At Hong Kong Airport, passengers were able to check in for flights again on Tuesday morning, but normal operations were not restored. On the previous day, the airport authority had canceled all flights after pro-democracy protests had occupied the main terminal of the airport. By the morning, most demonstrators had left the terminals, with only about 50 activists still waiting in the building.
The website of the airport said in the morning that the flight plan would be rescheduled, some flights would be affected by the rescheduling. Cathay Pacific said that about 200 flights had been canceled and that the company would only make a limited number of take-offs and landings.
According to authorities, 5,000 people in the airport protested against police violence and the government. They accuse the security forces of using increasingly violent and disproportionate methods against demonstrators. At the airport, activists posted signs saying "Hong Kong is not safe" and "Shame on the police". They also showed pictures of policemen who had used batons and tear gas against the protesters. The airport administration then canceled all flights for the remainder of the afternoon in the afternoon.
USA urge restraint
Hong Kong has protested again and again for two months, and there have been several clashes between demonstrators and the police. A week ago, the demonstrations reached a climax with a general strike.

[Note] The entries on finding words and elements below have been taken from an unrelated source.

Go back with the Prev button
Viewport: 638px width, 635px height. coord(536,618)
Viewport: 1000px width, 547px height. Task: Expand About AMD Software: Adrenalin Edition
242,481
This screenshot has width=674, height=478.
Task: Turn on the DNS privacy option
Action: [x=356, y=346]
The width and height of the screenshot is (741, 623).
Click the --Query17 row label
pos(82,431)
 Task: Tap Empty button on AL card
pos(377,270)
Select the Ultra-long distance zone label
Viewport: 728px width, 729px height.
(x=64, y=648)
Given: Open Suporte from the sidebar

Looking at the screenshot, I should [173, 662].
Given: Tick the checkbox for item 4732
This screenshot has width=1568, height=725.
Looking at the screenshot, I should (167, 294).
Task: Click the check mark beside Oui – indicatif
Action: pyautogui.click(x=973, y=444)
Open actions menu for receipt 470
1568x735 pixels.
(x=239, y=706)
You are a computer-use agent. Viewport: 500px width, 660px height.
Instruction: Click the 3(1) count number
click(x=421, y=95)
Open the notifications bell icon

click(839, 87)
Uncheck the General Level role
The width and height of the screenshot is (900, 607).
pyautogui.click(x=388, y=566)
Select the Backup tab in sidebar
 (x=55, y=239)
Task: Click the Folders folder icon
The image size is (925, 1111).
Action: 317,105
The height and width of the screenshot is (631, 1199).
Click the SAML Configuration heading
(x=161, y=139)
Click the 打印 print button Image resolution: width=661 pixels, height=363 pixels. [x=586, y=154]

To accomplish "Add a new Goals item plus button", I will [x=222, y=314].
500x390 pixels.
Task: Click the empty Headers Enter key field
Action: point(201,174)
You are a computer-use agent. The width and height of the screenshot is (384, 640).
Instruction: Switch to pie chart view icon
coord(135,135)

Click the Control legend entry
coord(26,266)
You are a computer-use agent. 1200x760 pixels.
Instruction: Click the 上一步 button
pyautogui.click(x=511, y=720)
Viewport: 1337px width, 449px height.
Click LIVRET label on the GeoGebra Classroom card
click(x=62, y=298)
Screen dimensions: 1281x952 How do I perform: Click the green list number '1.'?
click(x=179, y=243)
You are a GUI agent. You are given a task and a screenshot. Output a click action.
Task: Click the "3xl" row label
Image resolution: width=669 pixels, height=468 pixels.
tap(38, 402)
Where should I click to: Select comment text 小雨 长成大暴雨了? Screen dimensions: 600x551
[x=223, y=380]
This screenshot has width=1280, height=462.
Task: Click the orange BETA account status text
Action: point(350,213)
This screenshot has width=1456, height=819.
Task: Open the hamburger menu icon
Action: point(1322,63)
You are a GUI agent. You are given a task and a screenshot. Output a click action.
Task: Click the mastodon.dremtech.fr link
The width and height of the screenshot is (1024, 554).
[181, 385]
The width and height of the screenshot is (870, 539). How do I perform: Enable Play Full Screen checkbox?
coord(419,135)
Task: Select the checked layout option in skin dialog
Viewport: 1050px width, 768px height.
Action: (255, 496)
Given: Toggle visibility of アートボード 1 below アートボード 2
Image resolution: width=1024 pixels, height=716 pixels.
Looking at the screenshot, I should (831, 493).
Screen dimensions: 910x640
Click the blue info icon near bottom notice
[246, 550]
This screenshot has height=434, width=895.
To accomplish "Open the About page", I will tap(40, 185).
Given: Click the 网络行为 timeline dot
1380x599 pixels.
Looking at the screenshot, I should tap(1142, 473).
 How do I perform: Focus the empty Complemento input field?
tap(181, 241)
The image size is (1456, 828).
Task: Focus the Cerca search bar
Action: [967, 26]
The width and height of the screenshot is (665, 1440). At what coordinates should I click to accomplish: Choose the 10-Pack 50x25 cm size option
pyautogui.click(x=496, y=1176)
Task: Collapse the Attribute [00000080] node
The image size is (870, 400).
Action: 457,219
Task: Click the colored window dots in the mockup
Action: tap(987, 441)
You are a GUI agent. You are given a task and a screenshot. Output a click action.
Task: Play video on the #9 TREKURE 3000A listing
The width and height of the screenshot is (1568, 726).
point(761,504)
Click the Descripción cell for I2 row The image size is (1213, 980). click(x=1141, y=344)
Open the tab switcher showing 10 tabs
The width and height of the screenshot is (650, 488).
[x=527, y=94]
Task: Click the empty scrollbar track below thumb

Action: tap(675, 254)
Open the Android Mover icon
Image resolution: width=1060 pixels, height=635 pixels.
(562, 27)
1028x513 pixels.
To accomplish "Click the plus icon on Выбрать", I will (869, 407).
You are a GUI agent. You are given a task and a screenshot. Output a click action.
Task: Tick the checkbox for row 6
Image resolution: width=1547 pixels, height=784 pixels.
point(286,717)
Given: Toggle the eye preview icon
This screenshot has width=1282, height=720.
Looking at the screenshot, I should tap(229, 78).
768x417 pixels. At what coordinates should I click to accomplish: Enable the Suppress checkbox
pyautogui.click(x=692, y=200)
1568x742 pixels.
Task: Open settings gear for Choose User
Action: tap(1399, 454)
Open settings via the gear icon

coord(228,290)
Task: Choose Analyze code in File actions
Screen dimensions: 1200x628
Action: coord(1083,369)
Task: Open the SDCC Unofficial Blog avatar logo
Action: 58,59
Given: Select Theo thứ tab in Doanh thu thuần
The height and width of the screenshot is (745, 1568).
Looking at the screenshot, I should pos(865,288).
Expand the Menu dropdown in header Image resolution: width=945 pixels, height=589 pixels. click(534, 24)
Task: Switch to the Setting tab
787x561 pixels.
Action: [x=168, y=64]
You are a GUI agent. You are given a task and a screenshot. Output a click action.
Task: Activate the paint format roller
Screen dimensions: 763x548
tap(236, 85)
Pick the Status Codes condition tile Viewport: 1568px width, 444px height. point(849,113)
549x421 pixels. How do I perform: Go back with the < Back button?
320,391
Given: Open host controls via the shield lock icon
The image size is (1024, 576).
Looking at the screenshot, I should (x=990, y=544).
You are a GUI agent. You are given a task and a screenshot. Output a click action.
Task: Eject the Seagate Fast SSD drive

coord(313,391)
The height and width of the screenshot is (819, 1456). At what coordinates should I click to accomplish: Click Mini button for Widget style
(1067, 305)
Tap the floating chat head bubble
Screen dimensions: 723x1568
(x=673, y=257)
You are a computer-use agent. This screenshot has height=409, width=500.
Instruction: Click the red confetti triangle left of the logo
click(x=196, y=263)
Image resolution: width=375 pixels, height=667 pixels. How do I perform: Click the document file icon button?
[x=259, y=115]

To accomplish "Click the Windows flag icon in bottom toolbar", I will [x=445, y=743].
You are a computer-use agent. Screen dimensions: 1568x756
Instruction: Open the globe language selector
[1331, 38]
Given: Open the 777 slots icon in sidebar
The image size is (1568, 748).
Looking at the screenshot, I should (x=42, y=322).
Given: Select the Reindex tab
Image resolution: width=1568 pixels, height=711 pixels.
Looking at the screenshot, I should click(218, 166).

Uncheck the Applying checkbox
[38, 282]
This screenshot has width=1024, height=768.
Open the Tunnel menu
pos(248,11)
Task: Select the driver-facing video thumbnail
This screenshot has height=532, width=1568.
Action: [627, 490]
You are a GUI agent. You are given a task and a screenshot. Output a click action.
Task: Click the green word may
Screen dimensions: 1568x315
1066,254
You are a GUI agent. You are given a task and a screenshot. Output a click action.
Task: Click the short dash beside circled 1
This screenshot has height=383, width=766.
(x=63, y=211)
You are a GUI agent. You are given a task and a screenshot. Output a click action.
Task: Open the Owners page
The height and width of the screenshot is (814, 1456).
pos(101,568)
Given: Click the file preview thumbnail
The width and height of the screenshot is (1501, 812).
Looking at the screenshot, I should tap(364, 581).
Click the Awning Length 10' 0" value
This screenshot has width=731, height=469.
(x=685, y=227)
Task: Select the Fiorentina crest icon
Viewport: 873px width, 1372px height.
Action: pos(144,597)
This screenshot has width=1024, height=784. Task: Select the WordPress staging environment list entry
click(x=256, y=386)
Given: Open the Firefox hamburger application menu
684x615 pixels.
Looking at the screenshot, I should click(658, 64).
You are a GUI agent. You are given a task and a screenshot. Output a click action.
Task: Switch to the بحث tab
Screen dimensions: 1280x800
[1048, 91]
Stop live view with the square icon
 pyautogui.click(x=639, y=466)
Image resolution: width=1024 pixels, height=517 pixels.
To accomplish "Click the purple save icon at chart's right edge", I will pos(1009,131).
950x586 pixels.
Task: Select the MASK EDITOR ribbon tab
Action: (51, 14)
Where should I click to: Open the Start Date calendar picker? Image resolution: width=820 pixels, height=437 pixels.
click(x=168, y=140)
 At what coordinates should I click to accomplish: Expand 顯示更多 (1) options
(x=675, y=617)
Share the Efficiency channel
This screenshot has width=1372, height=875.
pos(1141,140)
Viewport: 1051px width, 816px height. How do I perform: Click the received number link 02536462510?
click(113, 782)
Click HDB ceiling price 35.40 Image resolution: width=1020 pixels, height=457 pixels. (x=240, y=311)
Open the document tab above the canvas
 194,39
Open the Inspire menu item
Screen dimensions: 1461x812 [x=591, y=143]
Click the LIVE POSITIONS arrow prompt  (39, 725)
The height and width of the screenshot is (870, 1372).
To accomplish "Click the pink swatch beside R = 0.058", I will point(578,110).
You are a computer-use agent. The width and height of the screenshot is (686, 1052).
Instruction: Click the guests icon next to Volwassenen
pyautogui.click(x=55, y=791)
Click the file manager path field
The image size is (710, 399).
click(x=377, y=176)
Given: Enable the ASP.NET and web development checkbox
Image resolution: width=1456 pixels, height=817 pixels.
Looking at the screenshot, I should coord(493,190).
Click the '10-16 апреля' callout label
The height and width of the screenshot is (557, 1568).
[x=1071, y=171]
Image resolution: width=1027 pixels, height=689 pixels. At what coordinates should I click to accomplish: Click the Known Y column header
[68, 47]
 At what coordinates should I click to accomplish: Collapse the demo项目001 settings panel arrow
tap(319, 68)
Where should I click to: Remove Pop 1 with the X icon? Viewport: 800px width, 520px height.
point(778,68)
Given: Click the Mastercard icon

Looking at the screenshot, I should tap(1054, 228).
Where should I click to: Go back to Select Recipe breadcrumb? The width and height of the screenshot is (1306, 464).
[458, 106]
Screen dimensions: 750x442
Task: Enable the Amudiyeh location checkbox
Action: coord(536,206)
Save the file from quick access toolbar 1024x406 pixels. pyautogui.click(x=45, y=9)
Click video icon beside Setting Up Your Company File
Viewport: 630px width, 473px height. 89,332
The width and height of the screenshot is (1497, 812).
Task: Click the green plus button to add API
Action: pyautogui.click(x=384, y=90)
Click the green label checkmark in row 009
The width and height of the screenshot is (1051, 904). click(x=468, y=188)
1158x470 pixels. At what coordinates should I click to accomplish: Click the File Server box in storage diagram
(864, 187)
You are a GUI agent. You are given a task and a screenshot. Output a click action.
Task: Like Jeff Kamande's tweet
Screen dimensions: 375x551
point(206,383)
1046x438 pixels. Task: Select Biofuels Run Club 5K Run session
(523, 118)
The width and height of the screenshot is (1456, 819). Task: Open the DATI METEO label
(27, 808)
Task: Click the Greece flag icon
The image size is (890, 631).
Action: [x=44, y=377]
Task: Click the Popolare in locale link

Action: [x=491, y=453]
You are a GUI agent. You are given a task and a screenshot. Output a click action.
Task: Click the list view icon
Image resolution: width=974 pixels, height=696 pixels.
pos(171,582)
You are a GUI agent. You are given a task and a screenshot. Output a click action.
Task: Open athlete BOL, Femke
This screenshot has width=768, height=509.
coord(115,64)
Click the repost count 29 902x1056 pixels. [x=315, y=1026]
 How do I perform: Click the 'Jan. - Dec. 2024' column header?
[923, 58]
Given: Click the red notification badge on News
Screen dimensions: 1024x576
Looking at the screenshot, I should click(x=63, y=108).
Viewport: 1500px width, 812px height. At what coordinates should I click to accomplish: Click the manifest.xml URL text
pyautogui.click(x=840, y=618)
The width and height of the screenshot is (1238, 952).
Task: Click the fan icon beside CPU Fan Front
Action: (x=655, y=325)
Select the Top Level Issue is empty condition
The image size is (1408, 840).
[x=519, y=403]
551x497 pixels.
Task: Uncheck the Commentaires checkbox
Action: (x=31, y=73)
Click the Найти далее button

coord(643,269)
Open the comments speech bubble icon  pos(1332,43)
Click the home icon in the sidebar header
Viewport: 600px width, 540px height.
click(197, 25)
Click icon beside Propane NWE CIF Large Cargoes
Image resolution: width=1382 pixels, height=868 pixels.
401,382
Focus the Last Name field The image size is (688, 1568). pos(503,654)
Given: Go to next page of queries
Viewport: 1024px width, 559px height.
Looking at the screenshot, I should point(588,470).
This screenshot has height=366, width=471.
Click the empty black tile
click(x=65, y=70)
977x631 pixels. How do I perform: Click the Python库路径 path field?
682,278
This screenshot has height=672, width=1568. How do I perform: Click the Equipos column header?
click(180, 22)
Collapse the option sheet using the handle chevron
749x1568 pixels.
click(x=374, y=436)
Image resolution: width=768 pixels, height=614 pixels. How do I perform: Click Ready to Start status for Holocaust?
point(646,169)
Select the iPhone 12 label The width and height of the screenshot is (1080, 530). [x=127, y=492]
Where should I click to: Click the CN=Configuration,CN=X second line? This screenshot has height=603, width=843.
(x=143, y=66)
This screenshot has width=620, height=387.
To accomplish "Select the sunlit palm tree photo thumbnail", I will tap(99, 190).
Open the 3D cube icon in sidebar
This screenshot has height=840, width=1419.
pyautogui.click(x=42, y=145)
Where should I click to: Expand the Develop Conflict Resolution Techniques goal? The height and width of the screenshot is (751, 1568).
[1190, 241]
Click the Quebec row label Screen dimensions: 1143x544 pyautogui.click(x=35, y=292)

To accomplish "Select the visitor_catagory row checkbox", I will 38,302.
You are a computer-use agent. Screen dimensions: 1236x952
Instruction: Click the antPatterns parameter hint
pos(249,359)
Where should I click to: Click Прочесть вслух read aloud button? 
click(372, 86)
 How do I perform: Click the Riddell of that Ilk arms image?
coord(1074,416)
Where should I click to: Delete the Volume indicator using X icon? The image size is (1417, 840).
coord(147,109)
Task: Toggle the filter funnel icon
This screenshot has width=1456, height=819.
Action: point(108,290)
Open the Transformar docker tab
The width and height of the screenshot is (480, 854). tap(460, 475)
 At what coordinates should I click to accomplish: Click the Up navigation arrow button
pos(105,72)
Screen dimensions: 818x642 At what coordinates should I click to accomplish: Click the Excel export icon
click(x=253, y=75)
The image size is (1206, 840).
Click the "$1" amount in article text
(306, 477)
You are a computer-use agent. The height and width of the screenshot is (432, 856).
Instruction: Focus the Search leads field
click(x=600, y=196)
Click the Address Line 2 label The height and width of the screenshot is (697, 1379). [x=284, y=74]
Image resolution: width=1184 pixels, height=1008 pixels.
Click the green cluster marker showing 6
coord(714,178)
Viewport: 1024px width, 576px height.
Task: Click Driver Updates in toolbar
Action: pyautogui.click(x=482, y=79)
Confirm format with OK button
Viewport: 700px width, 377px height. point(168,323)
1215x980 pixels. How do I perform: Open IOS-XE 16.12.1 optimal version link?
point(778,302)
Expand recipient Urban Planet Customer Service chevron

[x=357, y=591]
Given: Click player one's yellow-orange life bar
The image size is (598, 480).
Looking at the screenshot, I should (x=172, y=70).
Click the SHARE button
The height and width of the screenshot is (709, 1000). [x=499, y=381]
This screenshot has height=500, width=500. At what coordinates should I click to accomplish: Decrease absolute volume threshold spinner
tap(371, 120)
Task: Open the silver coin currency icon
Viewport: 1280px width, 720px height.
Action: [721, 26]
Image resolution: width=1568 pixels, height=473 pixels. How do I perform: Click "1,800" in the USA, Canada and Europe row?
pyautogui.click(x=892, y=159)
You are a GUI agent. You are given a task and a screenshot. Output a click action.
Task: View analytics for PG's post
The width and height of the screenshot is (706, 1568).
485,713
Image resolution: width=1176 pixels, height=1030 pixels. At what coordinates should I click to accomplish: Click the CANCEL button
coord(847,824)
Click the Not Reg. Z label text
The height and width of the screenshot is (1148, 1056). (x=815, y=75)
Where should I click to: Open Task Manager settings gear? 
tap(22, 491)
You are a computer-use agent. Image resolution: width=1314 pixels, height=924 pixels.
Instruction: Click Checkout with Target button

The trigger for the demonstrations was a bill to extradite suspected criminals to China. Prime Minister Carrie Lam has meanwhile declared the law to be "dead". However, the demonstrations have since developed into a broader anti-government movement and police crackdown. Many people also fear increasing influence of Beijing and demand democratic reforms.
The central government in Beijing is outraged by the protests. She recently tightened her warnings to the demonstrators and said the protest movement was pointing out "signs of terrorism."
The US government called on the parties to the conflict in the Chinese Special Administrative Region on Monday to restraint. "The United States urges all sides to refrain from violence," said a senior government official in Washington. "Societies help it the most when different political views are respected and can be expressed freely and peacefully."